This week the hole Donald Trump is in got deeper. And as he so often does, he did a lot of the digging himself. In his motion for a Trump-appointed judge to put an independent special master between the Department of Justice and the documents the FBI took from Mar-a-Lago under a search warrant, Trump’s lawyers included so much disinformation and outright falsehood that DoJ felt obligated to respond with a full history of their attempts to recover Trump’s stolen documents. The filing ended with an evidence photo of clearly labeled secret and top-secret documents spread across the floor in Mar-a-Lago and sitting next to one of the flimsy bankers’ boxes where these documents had been stored.
The photo was a holy-shit moment for me and just about anybody else who has ever had a security clearance. There’s no nuance here, no argument to be had about where to draw the line between legal and illegal: He knew he had the documents. He knew he had no right to them. And he lied to the government to keep them. One of the TV talking heads appropriately compared the situation to a drug bust: “If they find the heroin in your basement, you’re in trouble.”
But this week’s two featured posts aren’t about that. In “Fascist is a description, not an insult”, I talk about President Biden’s decision to publicly push back against the anti-democracy trends in the GOP, including labeling the MAGA Republicans as “semi-fascist”.
I started applying the F-word to Trump in 2015. At the time, I felt an obligation to define what I meant and why I thought the word applied, so that it wouldn’t just be another insult to throw at someone I didn’t like. Seven years later, I stand by my definition and my decision to call Trump a fascist. That article should be out shortly.

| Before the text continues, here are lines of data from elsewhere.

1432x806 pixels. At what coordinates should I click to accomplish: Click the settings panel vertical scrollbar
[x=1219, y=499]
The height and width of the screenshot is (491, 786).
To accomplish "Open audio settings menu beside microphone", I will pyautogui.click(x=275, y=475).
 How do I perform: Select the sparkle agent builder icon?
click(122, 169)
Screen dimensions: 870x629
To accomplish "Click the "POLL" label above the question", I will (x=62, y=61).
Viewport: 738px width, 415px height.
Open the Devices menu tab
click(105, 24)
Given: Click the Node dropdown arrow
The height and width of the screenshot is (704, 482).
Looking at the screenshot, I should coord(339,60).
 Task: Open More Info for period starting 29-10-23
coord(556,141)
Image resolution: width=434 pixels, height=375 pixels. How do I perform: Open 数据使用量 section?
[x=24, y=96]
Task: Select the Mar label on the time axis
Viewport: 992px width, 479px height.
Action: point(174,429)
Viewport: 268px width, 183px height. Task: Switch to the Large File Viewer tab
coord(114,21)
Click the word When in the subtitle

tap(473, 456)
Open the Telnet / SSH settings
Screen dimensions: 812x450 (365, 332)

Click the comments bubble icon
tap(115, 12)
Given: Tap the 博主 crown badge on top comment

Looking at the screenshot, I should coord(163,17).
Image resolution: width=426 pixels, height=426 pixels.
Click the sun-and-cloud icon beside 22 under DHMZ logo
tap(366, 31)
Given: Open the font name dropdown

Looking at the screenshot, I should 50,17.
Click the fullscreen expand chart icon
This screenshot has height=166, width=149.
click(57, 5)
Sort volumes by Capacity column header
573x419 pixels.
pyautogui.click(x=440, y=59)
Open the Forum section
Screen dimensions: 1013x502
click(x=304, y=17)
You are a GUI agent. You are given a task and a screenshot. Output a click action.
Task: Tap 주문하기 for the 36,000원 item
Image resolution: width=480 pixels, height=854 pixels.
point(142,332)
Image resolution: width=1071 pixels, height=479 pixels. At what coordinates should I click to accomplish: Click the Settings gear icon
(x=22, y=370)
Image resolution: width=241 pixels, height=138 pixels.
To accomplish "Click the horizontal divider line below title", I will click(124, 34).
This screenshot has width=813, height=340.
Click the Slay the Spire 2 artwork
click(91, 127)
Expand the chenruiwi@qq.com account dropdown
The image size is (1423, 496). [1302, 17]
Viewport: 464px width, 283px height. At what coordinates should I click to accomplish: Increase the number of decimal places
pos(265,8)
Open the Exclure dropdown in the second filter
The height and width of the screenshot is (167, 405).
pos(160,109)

The second featured post doesn’t have a title yet, but it concerns the politics of abortion. The big shift that has happened after Dobbs is that Democrats have taken what I call the “advantage of fantasy” away from Republicans. The hypothetical cases at the center of the debate these days are ones that favor abortion rights. (What if your 12-year-old gets pregnant from a rape?) Sooner or later, Republicans will try to take that advantage back. (What if some perfectly healthy woman wants to abort a perfectly healthy fetus moments before birth?) How should the argument go then?
That still needs work, so don’t expect to see it before 11 EDT.
That leaves a lot for the weekly summary to cover: the Trump stuff, the water problem in Jackson, CNN’s apparent desire to move to the right, a biography of a great American you probably haven’t heard of, and a few other things. And it’s not just Labor Day, it’s Labor Day falling on 9-5, which means we have to hear from Dolly Parton.
Comments
We’re old enough to remember the 1968 Democrat Convention in Chicago, where William F Buckley, jr called Gore Vidal a “qXXXr” (or a “the other f-word”, depending on whose memory – most recorded copies are “bleeped”) on live TV in response to Vidal having called him a “crypto-fascist”.
I think that’s a better insult than Biden’s “semi-fascist” or at least more accurate. The nature of fascism, with its inevitable genocidal endgame, excludes any half-measures. “Semi-Fascism”, “Fascism-Lite”, “Conservative-Fascism”, “Neo-Conservatism”, “Neo-Liberalism” are all half-measures which simply don’t exist. Like the old joke about the little boy caught in flagrante and warned he’ll go blind, it simply isn’t possible to Fascist merely until you need glasses.